What does that mean?

Once a patient is identified as having dementia or memory loss, a family member is given a “Getting to Know Me” worksheet to provide more information about the patient. Talking points include “The best way to communicate with me,” “Things that help me sleep,” and “The food I like to eat.” The paper remains in the patient’s room so that all caregivers may refer to the tips. If a family member isn’t available when a patient is admitted, a social worker may contact a family member to help provide information.

Some patients with memory loss have difficulty completing menu options and may need special assistance. Others may show signs of anxiety about being away from family and friends.

“During the process if we find a diagnosis or have a suspicion, staff members are alerted about the memory disorder and also certain triggers that we discover through the personal approach with the patient,” said Oliver, who has worked with IU Health for almost ten years.

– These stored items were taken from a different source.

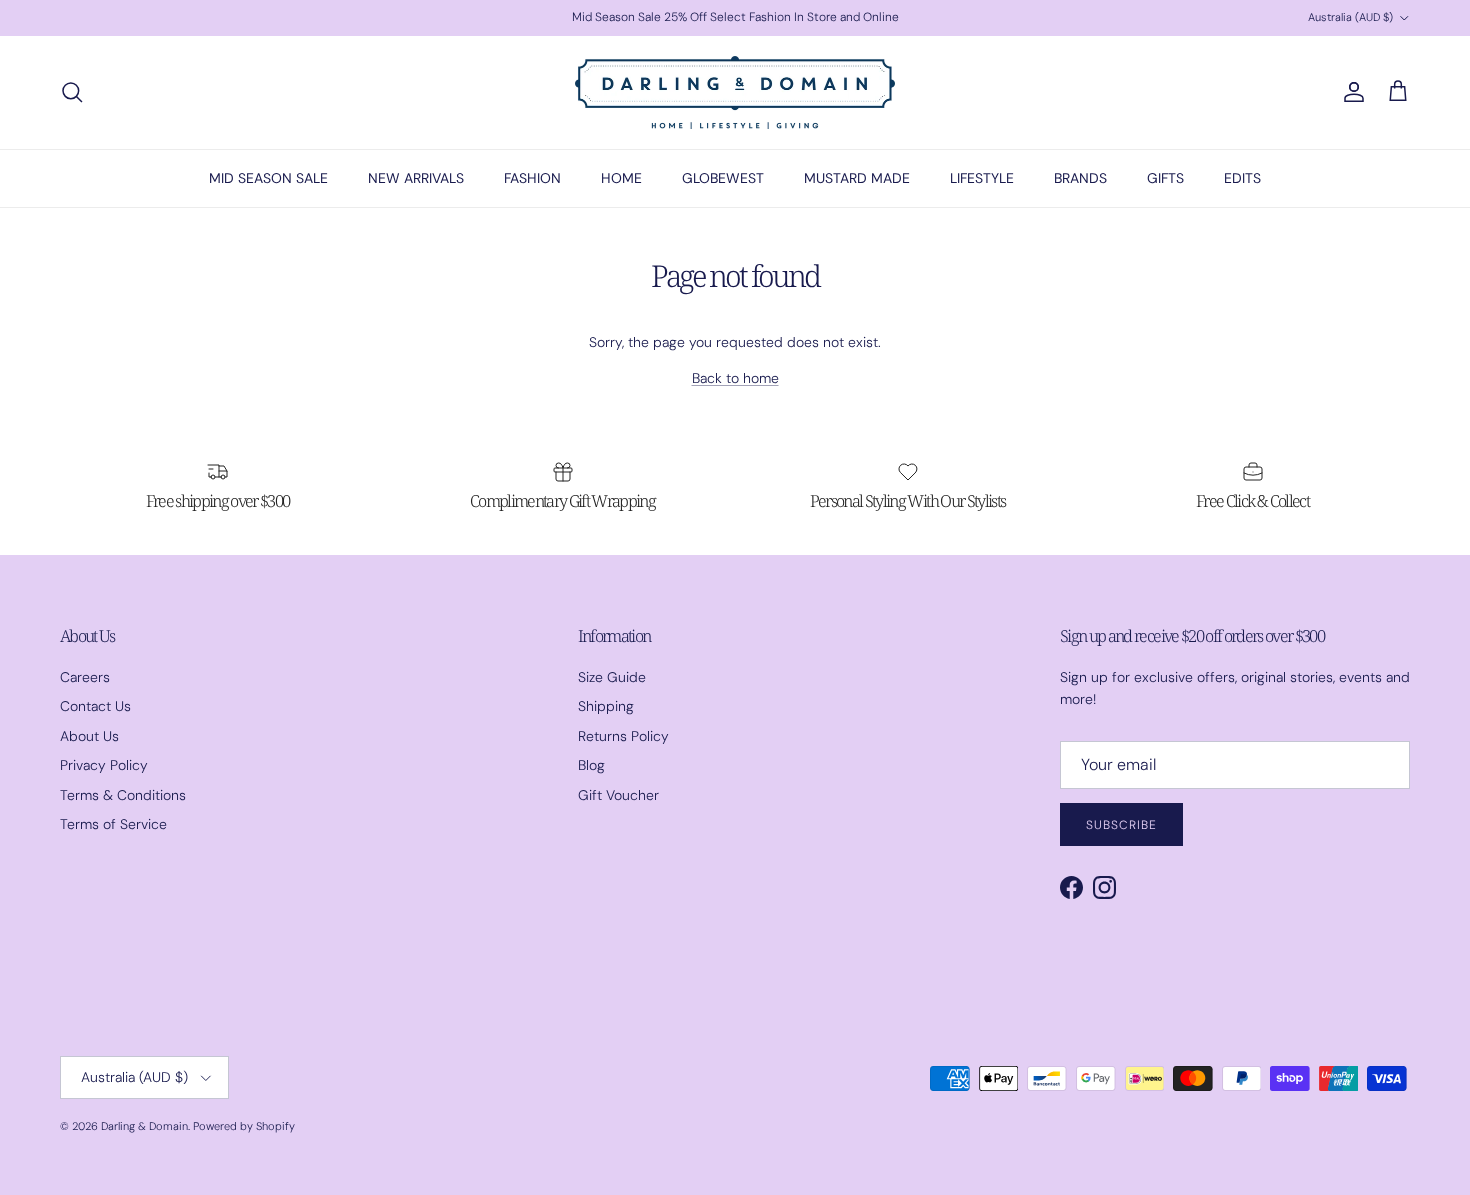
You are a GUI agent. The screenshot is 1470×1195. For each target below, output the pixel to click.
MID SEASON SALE (268, 178)
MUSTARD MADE (857, 178)
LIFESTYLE (982, 178)
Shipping (606, 706)
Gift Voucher (618, 795)
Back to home (735, 378)
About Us (89, 736)
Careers (85, 677)
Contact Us (95, 706)
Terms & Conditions (123, 795)
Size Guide (612, 677)
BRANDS (1080, 178)
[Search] (72, 92)
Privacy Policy (104, 765)
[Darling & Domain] (735, 92)
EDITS (1242, 178)
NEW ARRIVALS (416, 178)
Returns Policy (623, 736)
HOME (621, 178)
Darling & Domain (144, 1126)
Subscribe (1121, 825)
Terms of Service (113, 824)
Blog (591, 765)
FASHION (532, 178)
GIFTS (1165, 178)
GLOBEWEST (723, 178)
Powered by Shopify (244, 1126)
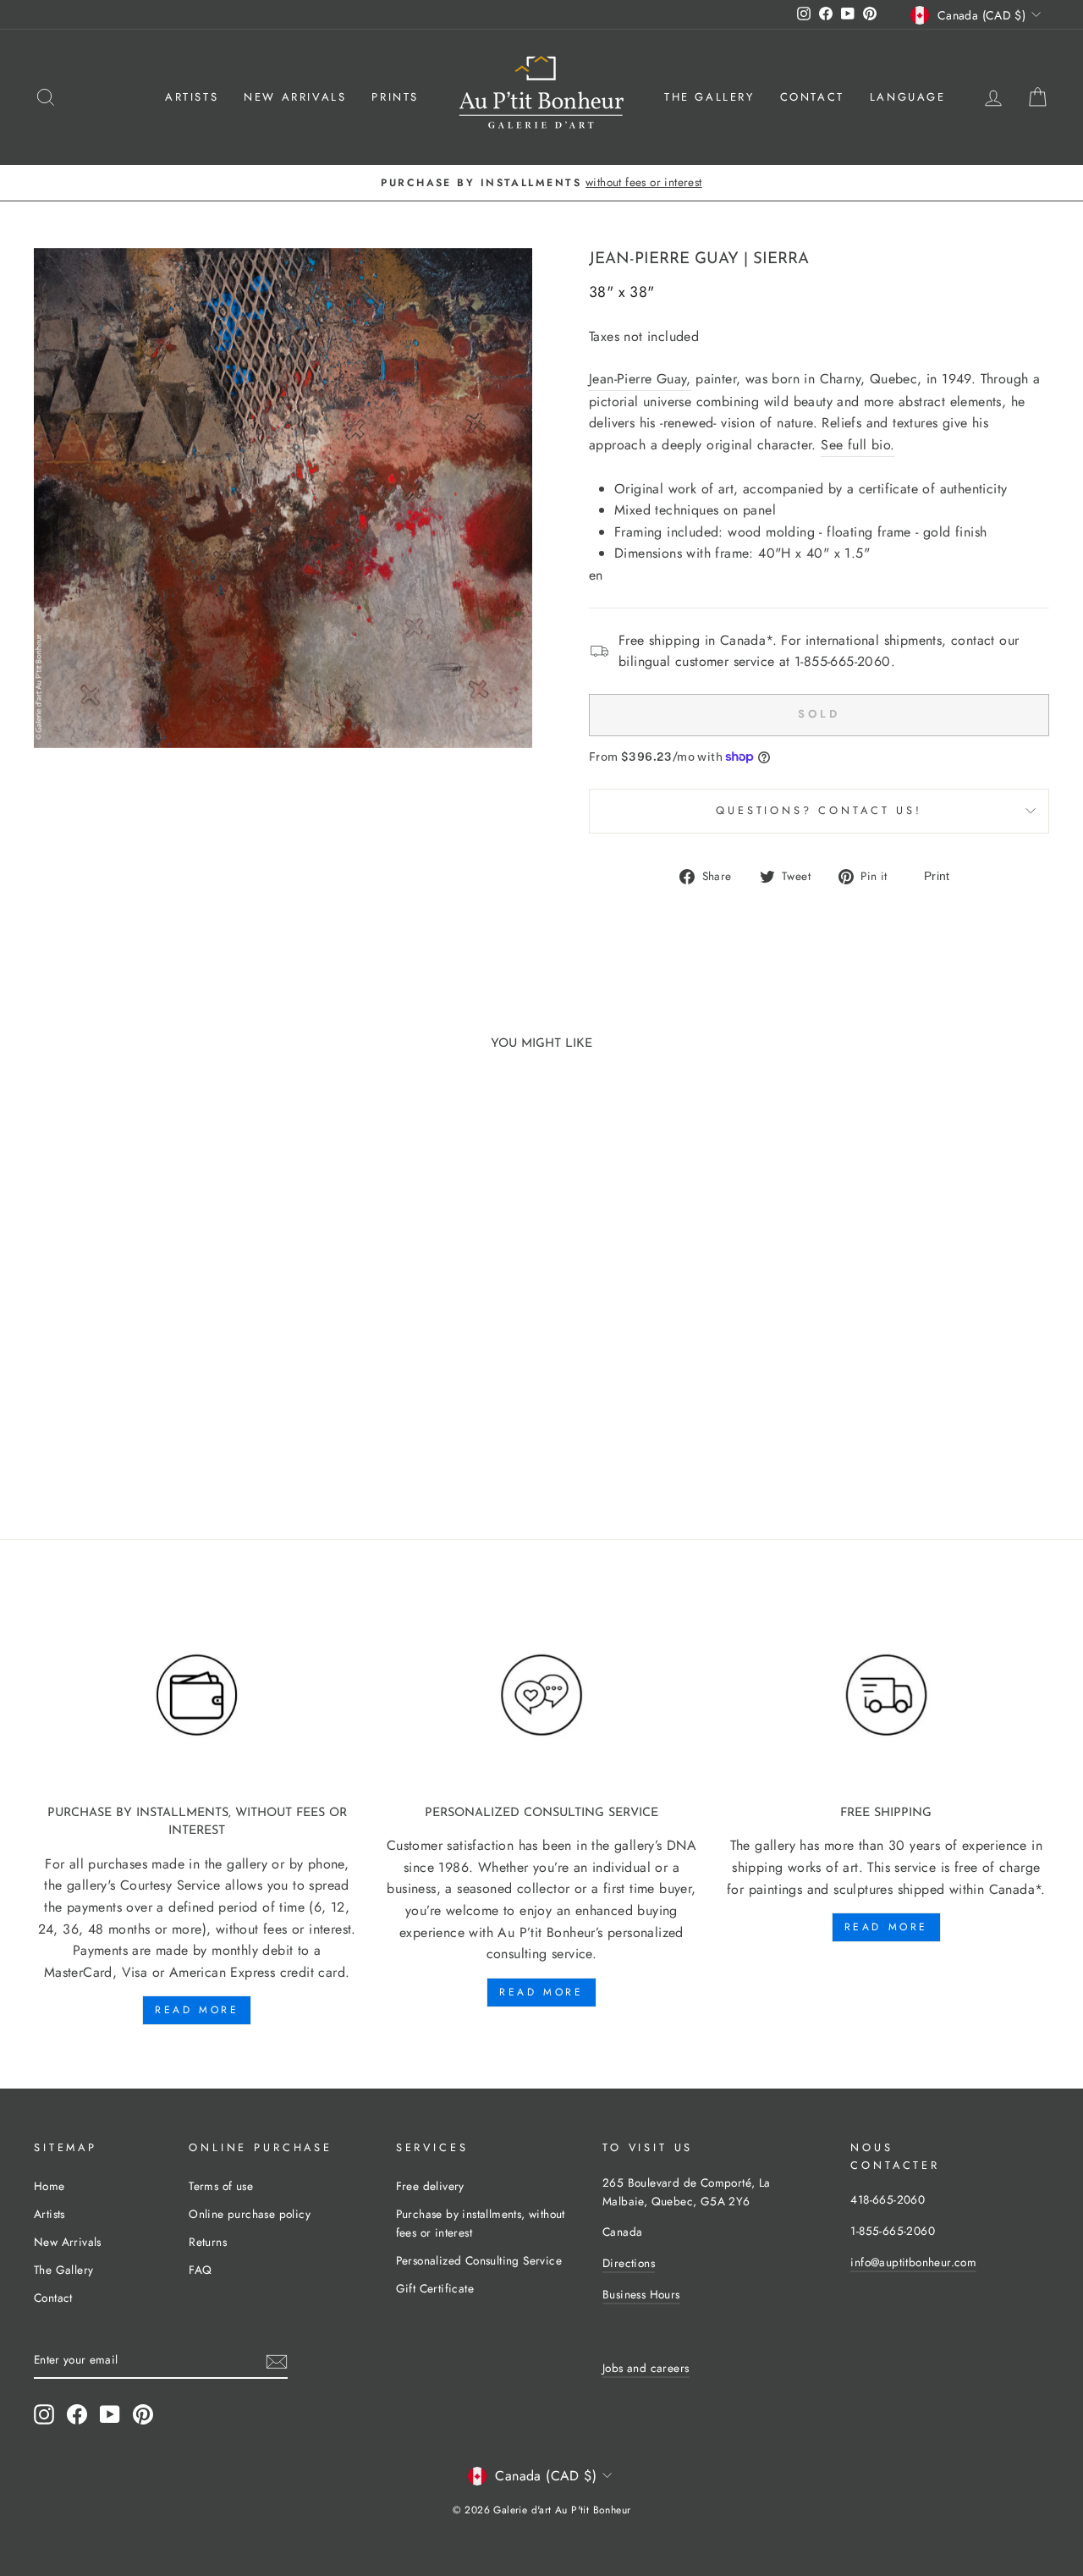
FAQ (200, 2269)
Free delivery (430, 2185)
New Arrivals (295, 97)
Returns (208, 2241)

A tiny flower is then attached to the patient’s door – discreetly recognizing that this is a patient with memory loss.

Workshops are designed to help caregivers assist patients and their family members. Included in the workshop are “conversation tips:” Approach the patient from the front, identify yourself and make good eye contact; call the person by the preferred name; use short, simple phrases and repeat information as needed; speak slowly and clearly; wait for a response while the patient processes information. Other tips offered in the workshop include: Provide statements, rather than questions; offer visual cues, and try writing notes as reminders.

“Claire and I had talked about dementia patients before we started the Dementia Friends Indiana program. We wanted to find ways to make it a positive experience for nurses working with the patients and also for the patients,” said Oliver. “It’s already scary when you have a loved one come into the hospital and then a loved one with memory issues can make it more scary. This makes the staff more compassionate toward patients.”

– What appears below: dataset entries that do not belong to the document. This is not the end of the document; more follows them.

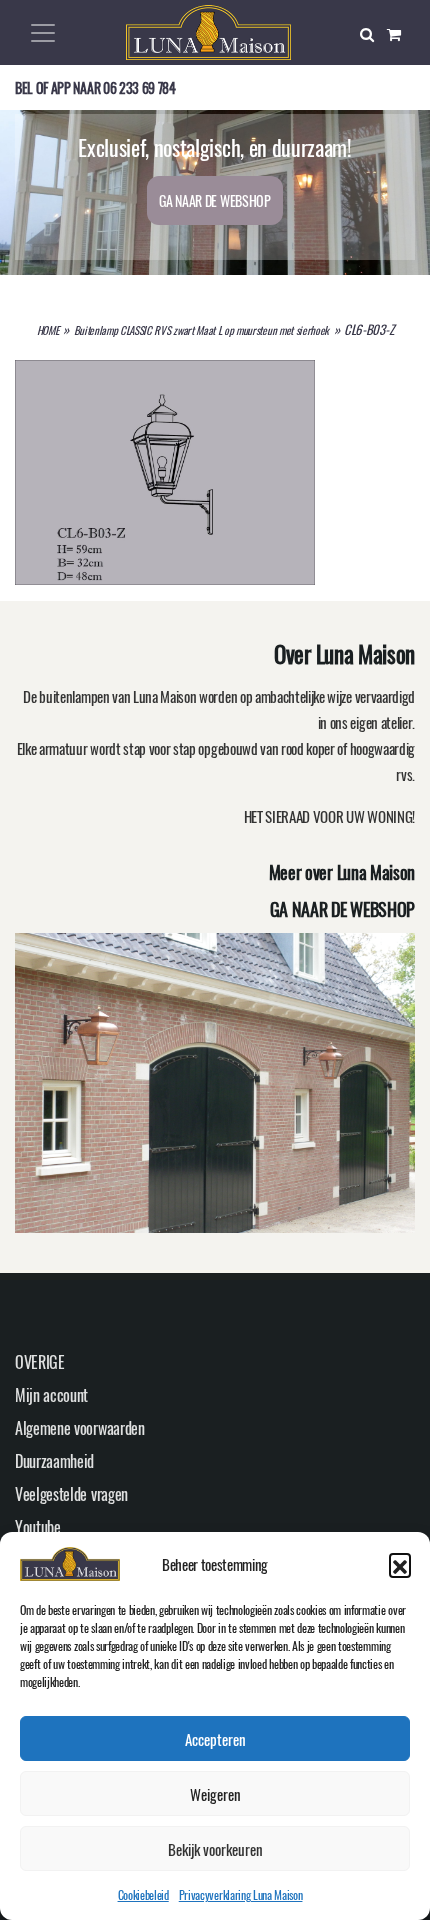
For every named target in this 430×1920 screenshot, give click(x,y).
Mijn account (51, 1395)
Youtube (38, 1527)
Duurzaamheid (54, 1461)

Since the completion of the workshops, they have already assisted about half a dozen patients. In addition to understanding the patient’s communication needs, staff members have also been introduced to ways to help the patient cope. They may offer special activities such as word searches or activity balls to help with the stress of a hospital stay.

Over time they hope to offer the workshops in more IU Health facilities.

“So often this is something that goes undiagnosed. We want to meet the patient and family members where they are,” said Oliver. “Our goal is to provide a safe and compassionate environment. If family members want additional resources after the patient leaves the hospital, we will follow up and help guide them toward the next steps.”